Reflections on startup life: Week 54

Last week was a cracker — lots done, both of our contracts have had substantial progress and are 80% — 90% done now.

The great news is we freed up some time to focus on our new, now not so super-secret project. For the curious, it’s called http://trunk.ly and it’s a social bookmark and curation service. If you share inks via social media, and frequently click on “like this” buttons on websites that link back to Facebook, Trunk.ly collects all the links you share and stores them for you. You can then search the links and filter them to quickly and easily find a link you’ve shared again. Contact me if you’re interested in a beta invite (or sign up on the website, but we aren’t releasing new invites generally at the moment).

What’s interesting on reflection is that Trunk.ly represents a lot of our learning over the last 12 months. There are many things we are doing with Trunk.ly for the first time which reflect what we’ve learnt and experienced:

  1. Finally we’ve found a consumer facing business model (we haven’t implemented it yet, but Trunk.ly will not be a B2B proposition in it’s early phases).
  2. Scarcity. I think in the past we’ve thrown things too open too soon. It’s made it hard to asses and value what’s happening. With scarcity, we can have a balance between getting feedback (critical) but also using it to iterate and measure impact and differences.
  3. Measurement. We have detailed measurement of everything people do on the site. This is a big change from previous products. Google Analytics is NOT enough — we need to know exactly how people use the site, what features they click on and how often. Our custom metrics are probably the thing we look at the most.
  4. Profiling: A result of the metrics, but we have some customer profiles now and are already beginning to understand how different people use Trunk.ly and are able to react accordingly.

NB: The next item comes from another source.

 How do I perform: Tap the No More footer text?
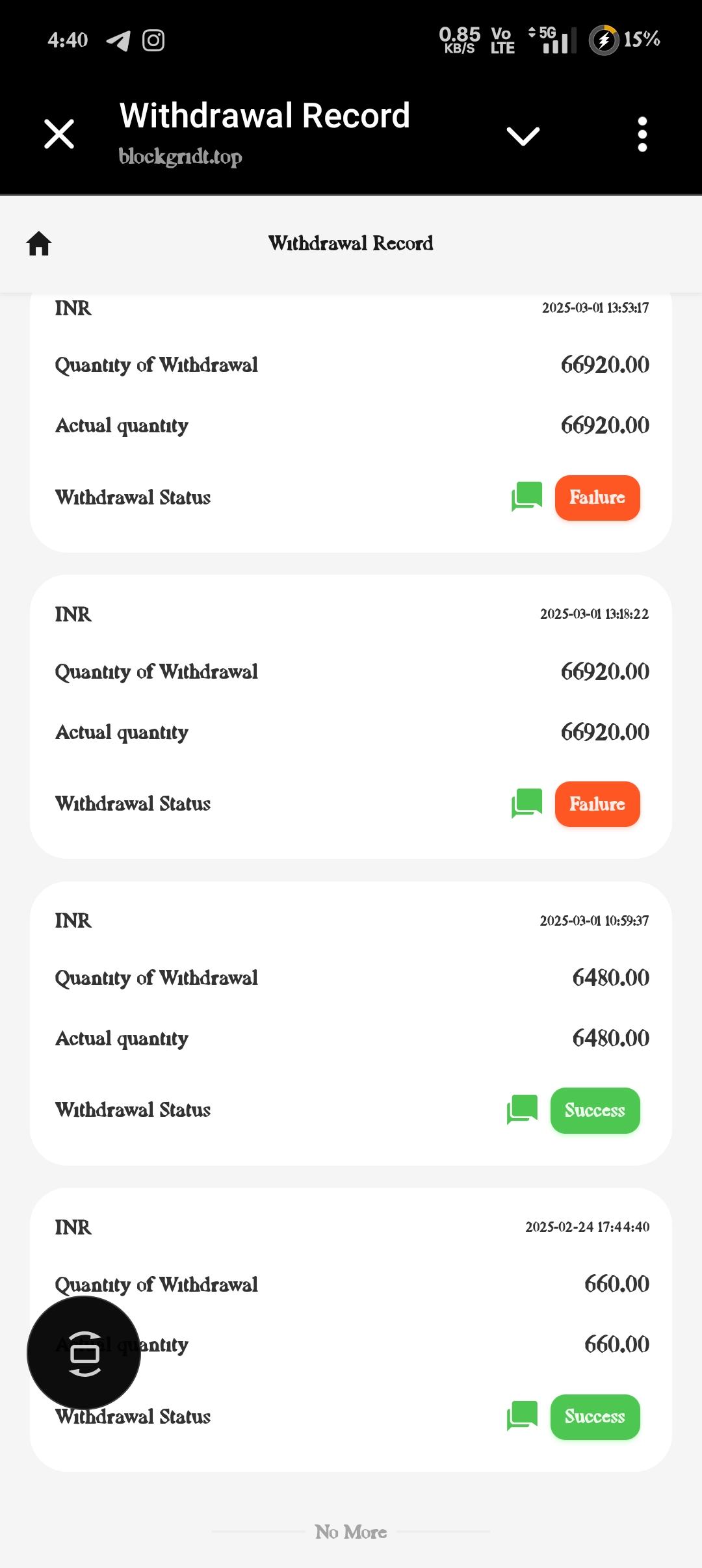click(x=351, y=1532)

The contract work (and consequent money in the bank) has also given us a slightly longer term view of projects. We can afford to iterate ideas and test them. If you get measurement right, then you really are well placed to ask and answer questions by trying things, not pontificating about them.

Highlights

  • Progress with Trunk.ly and with contracts.

Lessons Learned

  • It’s easy to over-commit! No harm is done to our projects by putting them on the back burner for a week or two, no matter how hard that is for us emotionally.

Goal this week

  • Lots of Trunk.ly iterations.
  • Talking at Ignite Melbourne this week (Ignite is a fixed format presentation — 5 minute talk, 20 slides, auto advancing every 15 seconds).